About five minutes ago, I finished eating those beans, and eggs, and bread. And yes, it was all very delicious.
But you want to know what made it delicious? Specifically, it was: Rubbing the bread in the egg yolk that oozed through the egg’s splintered side, smooshing the combined egg-bread into deflated beans that I myself had crushed, and taking large mouthfuls of what looked more like a brownie-red goo rather than a fifteen dollar breakfast.
During my meal, there sat beside me a mother, and her kid, a grubby five-fifteen month old, clad snugly in vestiges of his morning meal.
Not that I intentionally meant to eavesdrop, it’s just that, if you’re sitting beside someone in a cafe, it takes more of an effort to not listen to someone’s conversation rather than to passively soak it in; so often, I’d inevitably hear, when the kid was picking up his coffee (yes, his coffee, not the cup containing the said coffee), and/or jabbing his fork into the bread, his mum say, “now, Jake (I’m omitting his name for privacy reasons) don’t play with your food. Use your manners.”
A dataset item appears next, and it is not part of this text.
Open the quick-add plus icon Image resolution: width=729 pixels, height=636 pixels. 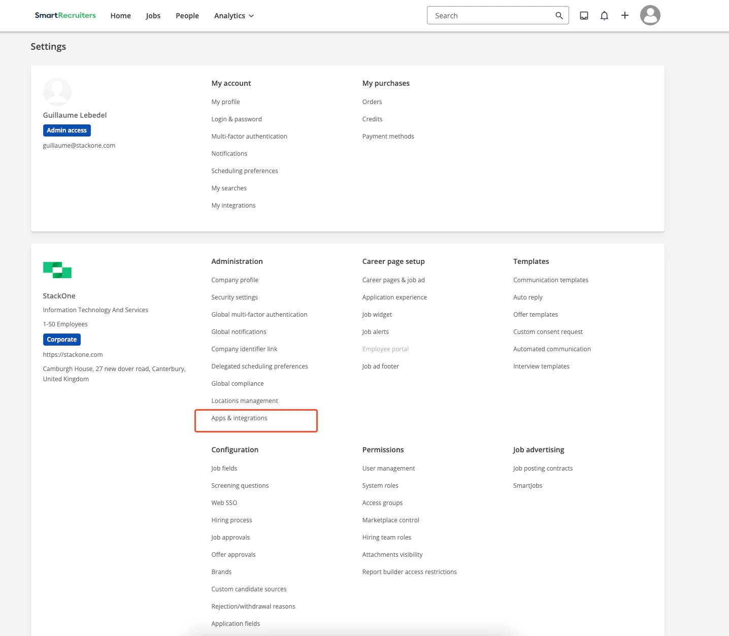click(625, 15)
And there, little Jake would look up at his mum with big blue eyes, and, being the recalcitrant little kumquat that he already was, he would slap both of his palms onto the table, giggle, raise his newly-yolked hands up to his mouth, and give em a good ol fashioned slurp. Where he would then look curiously up at his mum – obviously doing her best to teach little Jake social etiquette, but failing quite abysmally – wondering what on earth he was doing wrong, and why his mum seemed a little frustrated at his playful antics.
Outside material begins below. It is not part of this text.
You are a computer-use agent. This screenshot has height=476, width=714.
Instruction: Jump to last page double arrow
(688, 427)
Unlike little Jake, I’m 24 years old; at least twenty-three years his senior.
And, to tell you the truth; after I’ve just finished a meal with deliciousness still sticking to the plate, I’ll run my finger across it – in the same manner one finger paints – and I will then, once my finger’s done all it could to collect as much of the gooey goodness as possible, I will lick that heavily lathered finger clean. Later, once I’ve successfully accumulated enough remnants of what was once my breakfast on my beard, I’ll give that ol bristle-toe a bit of a suck, in part to clean myself, and in part to enjoy one last shang-bang of eggy deliciousness I still have access to.
And what’s wrong with that?
From a young age, we’re all told and taught:
“Don’t play with your food! It’s rude!”
But to that I say, no. No! Playing with your food makes it more delicious.
Playing with your food will see that you create the most flavourful combinations. It will see that you appreciate your food without merely funnelling it down your eager oesophagus. It will make people stare at your uncaring ways and thus cause them jealousy and thus build up your karma points and thus reward you in a new life (what?)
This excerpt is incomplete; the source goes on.